No, he was not stingy with it. True, it was only a little grease, with which he had mixed some of the juices of a few flowers, but he plastered it on like cement!

And as to the names of the capillary edifices—for the monuments reared by the hands of Fragoso were of every order of architecture—buckles, rings, clubs, tresses, crimpings, rolls, corkscrews, curls, everything found there a place. Nothing false; no towers, no chignons, no shams! These head were not enfeebled by cuttings nor thinned by fallings-off, but were forests in all their native virginity! Fragoso, however, was not above adding a few natural flowers, two or three long fish-bones, and some fine bone or copper ornaments, which were brought him by the dandies of the district. Assuredly, the exquisites of the Directory would have envied the arrangement of these high-art coiffures, three and four stories high, and the great Leonard himself would have bowed before his transatlantic rival.

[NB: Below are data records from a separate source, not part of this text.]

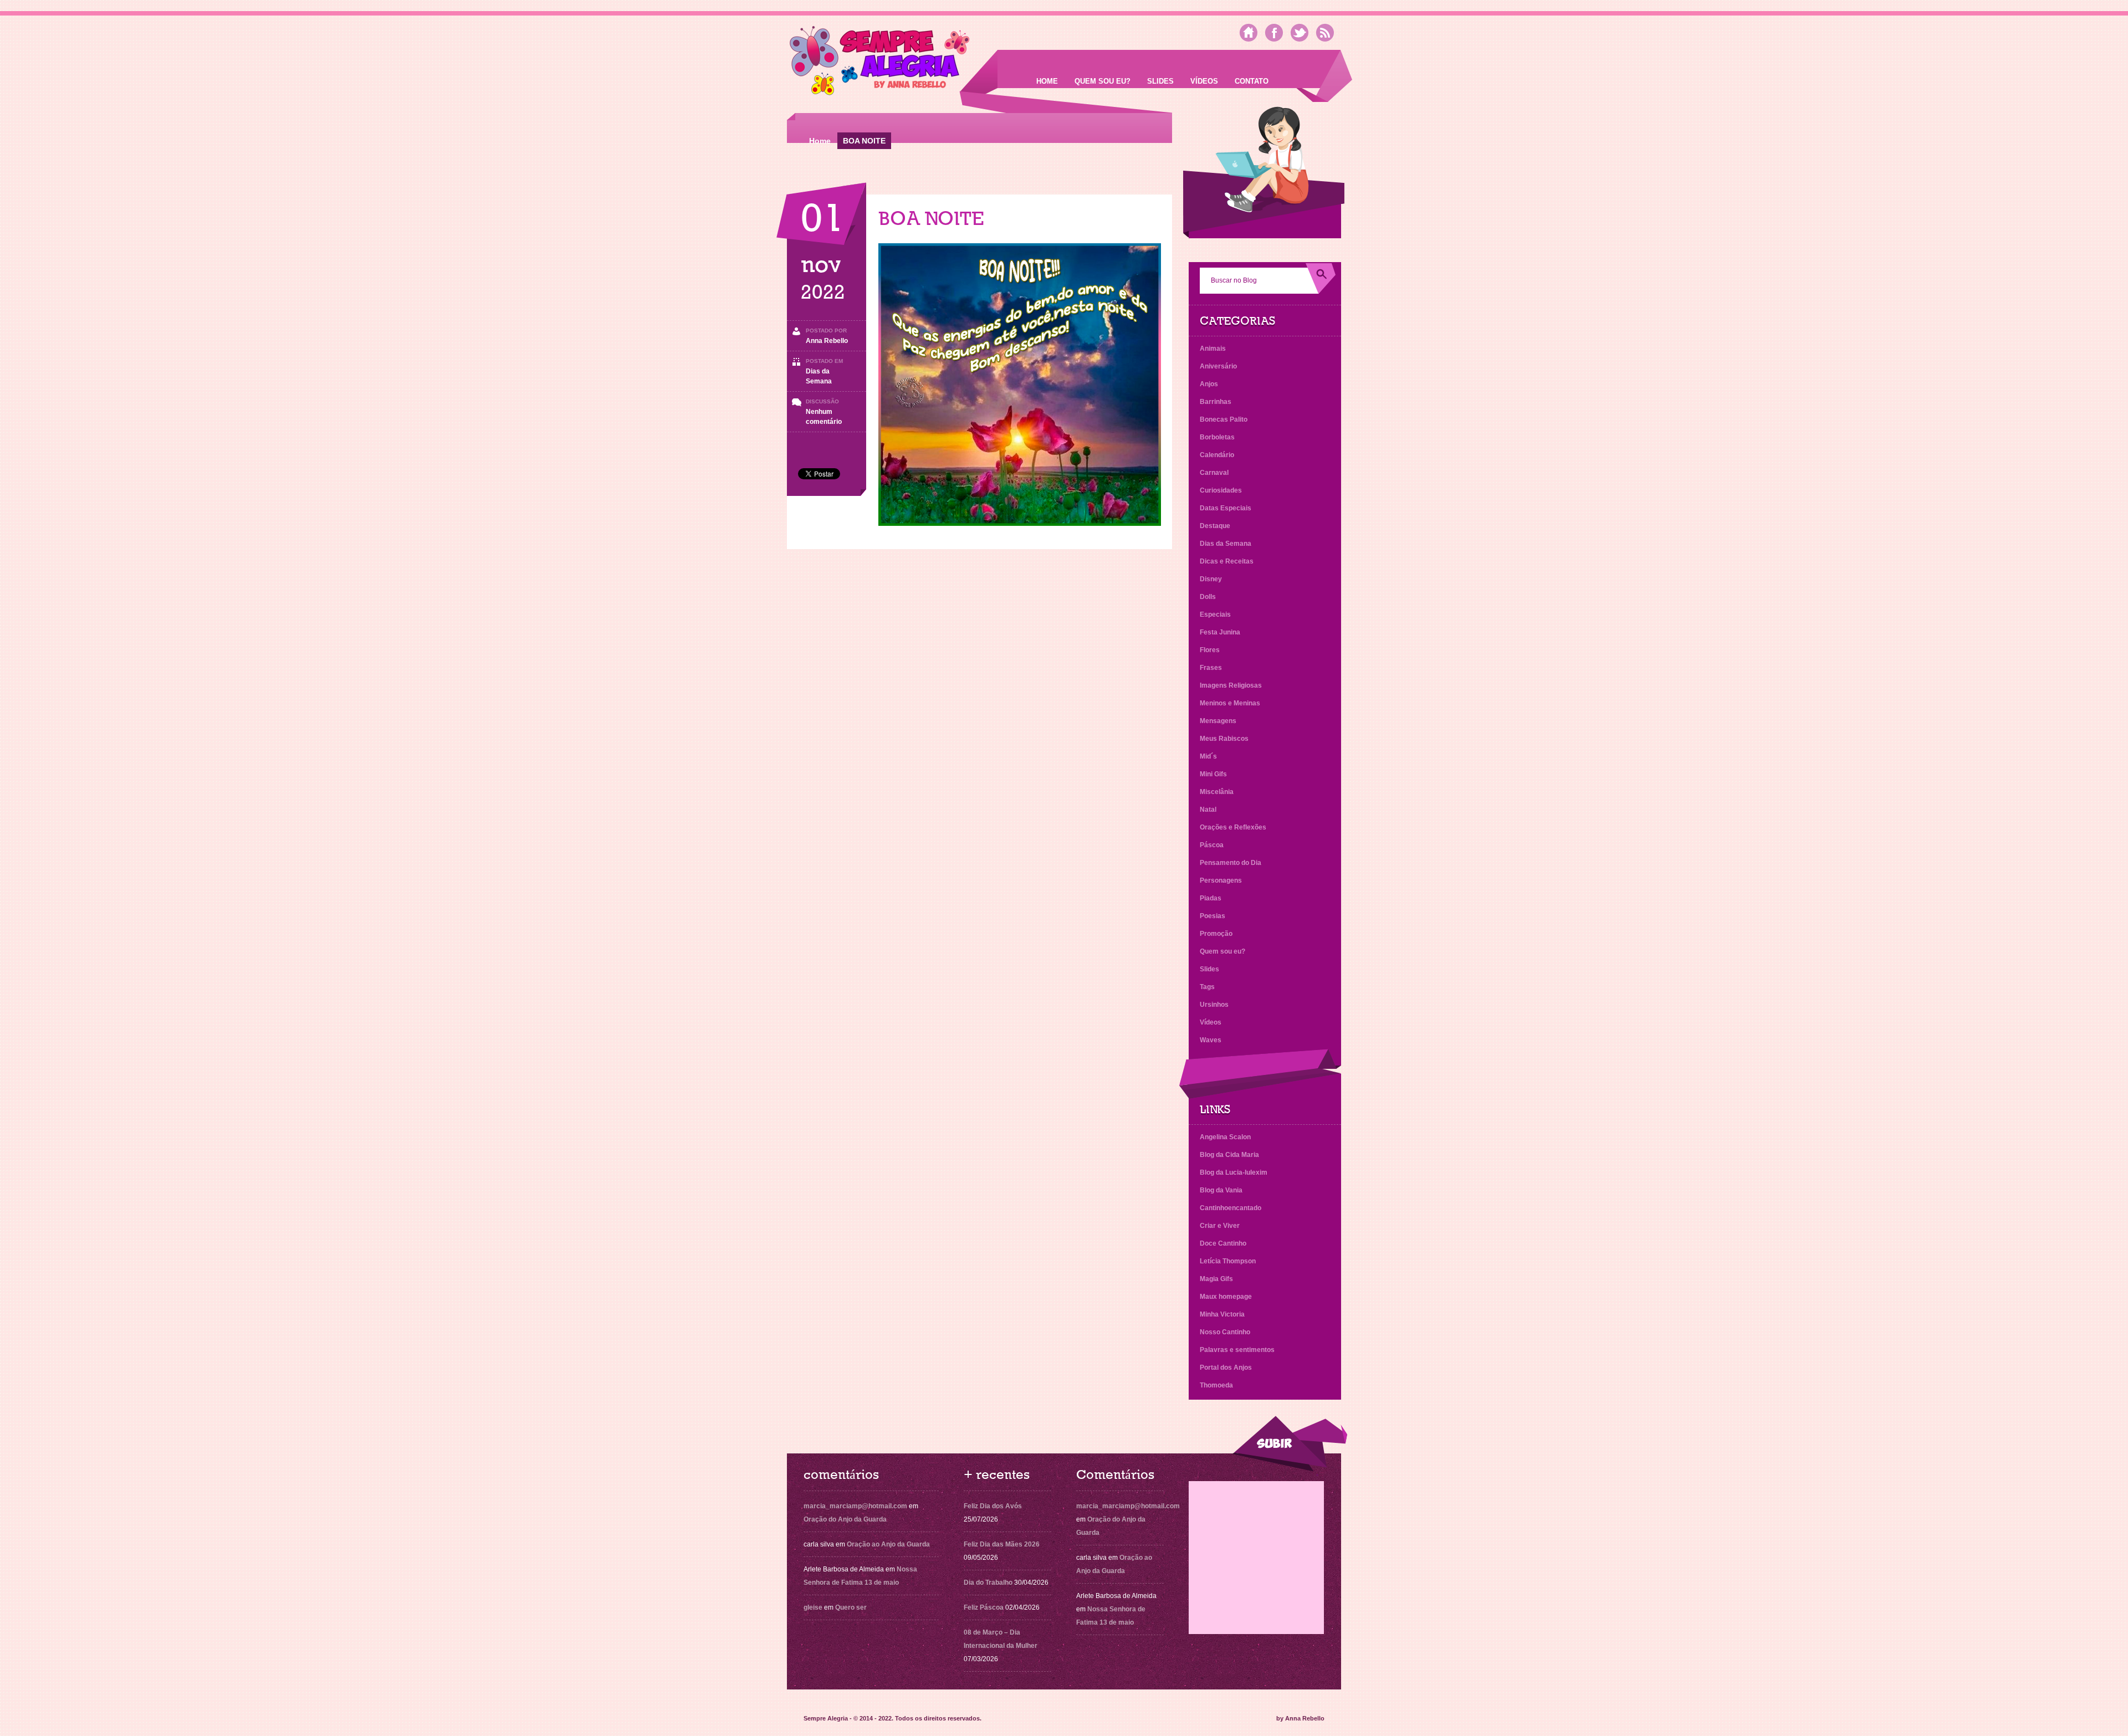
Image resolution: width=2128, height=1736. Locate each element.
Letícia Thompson (1228, 1261)
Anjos (1209, 384)
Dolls (1208, 597)
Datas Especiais (1225, 508)
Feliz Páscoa (984, 1607)
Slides (1160, 81)
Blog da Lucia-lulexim (1233, 1172)
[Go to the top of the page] (1289, 1444)
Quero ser (851, 1607)
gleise (813, 1607)
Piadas (1210, 898)
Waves (1210, 1040)
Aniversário (1218, 366)
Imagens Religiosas (1231, 685)
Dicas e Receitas (1227, 561)
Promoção (1216, 934)
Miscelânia (1217, 792)
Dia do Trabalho (988, 1582)
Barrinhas (1215, 402)
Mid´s (1208, 756)
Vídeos (1204, 81)
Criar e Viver (1220, 1226)
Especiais (1215, 614)
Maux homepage (1226, 1296)
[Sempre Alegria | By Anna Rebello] (880, 63)
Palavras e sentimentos (1237, 1350)
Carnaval (1214, 473)
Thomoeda (1216, 1385)
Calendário (1217, 455)
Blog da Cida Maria (1229, 1155)
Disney (1211, 579)
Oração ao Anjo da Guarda (888, 1544)
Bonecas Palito (1223, 419)
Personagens (1221, 880)
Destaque (1215, 526)
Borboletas (1217, 437)
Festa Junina (1220, 632)
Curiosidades (1221, 490)
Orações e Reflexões (1233, 827)
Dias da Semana (1225, 543)
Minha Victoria (1222, 1314)
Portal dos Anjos (1226, 1367)
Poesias (1212, 916)
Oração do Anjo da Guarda (845, 1519)
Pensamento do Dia (1230, 863)
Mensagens (1218, 721)
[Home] (1248, 33)
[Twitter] (1299, 33)
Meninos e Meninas (1230, 703)
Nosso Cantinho (1225, 1332)
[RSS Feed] (1325, 33)
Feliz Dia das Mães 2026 (1002, 1544)
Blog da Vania (1221, 1190)
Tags (1207, 987)
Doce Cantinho (1223, 1243)
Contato (1251, 81)
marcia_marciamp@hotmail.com (855, 1506)
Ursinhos (1214, 1004)
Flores (1210, 650)
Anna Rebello (827, 341)
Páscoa (1212, 845)
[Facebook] (1274, 33)
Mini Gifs (1213, 774)
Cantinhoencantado (1230, 1208)
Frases (1211, 668)
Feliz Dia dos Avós (993, 1506)
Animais (1213, 348)
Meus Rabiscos (1224, 738)
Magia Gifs (1216, 1279)
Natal (1208, 809)
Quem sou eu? (1102, 81)
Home (1047, 81)
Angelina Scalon (1225, 1137)
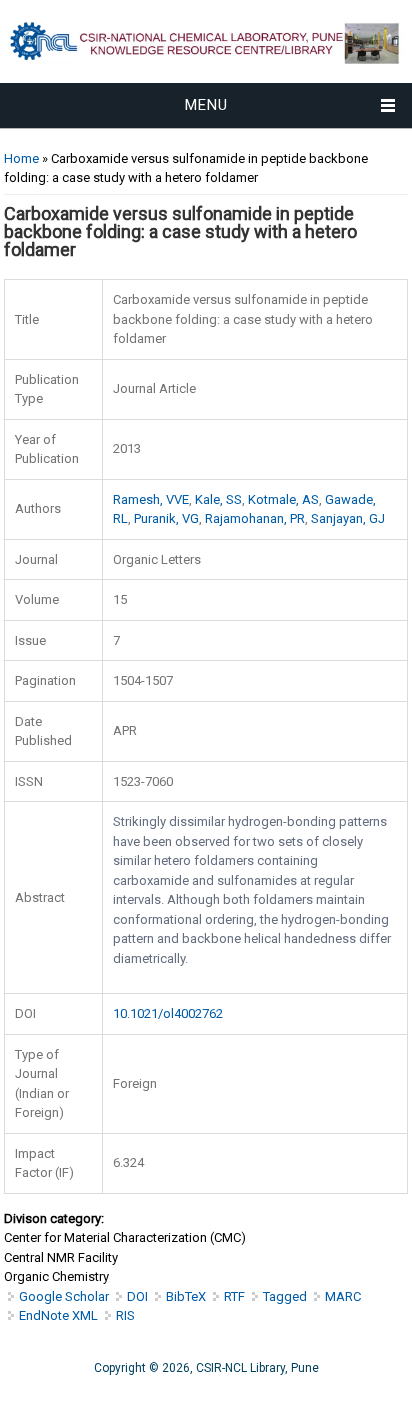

And then the vatems, the handfuls of reis—the only coins for which the natives of the Amazon exchange their goods—which rained into the pocket of Fragoso, and which he collected with evident satisfaction. But assuredly night would come before he could satisfy the demands of the customers, who were so constantly renewed. It was not only the population of Tabatinga which crowded to the door of the loja. The news of the arrival of Fragoso was not slow to get abroad; natives came to him from all sides: Ticunas from the left bank of the river, Mayorunas from the right bank, as well as those who live on the Cajuru and those who come from the villages of the Javary.

A long array of anxious ones formed itself in the square. The happy ones coming from the hands of Fragoso went proudly from one house to another, showed themselves off without daring to shake themselves, like the big children that they were.

It thus happened that when noon came the much-occupied barber had not had time to return on board, but had had to content himself with a little assai, some manioc flour, and turtle eggs, which he rapidly devoured between two applications of the curling-tongs.

But it was a great harvest for the innkeeper, as all the operations could not be conducted without a large absorption of liquors drawn from the cellars of the inn. In fact, it was an event for the town of Tabatinga, this visit of the celebrated Fragoso, barber in ordinary and extraordinary to the tribes of the Upper Amazon!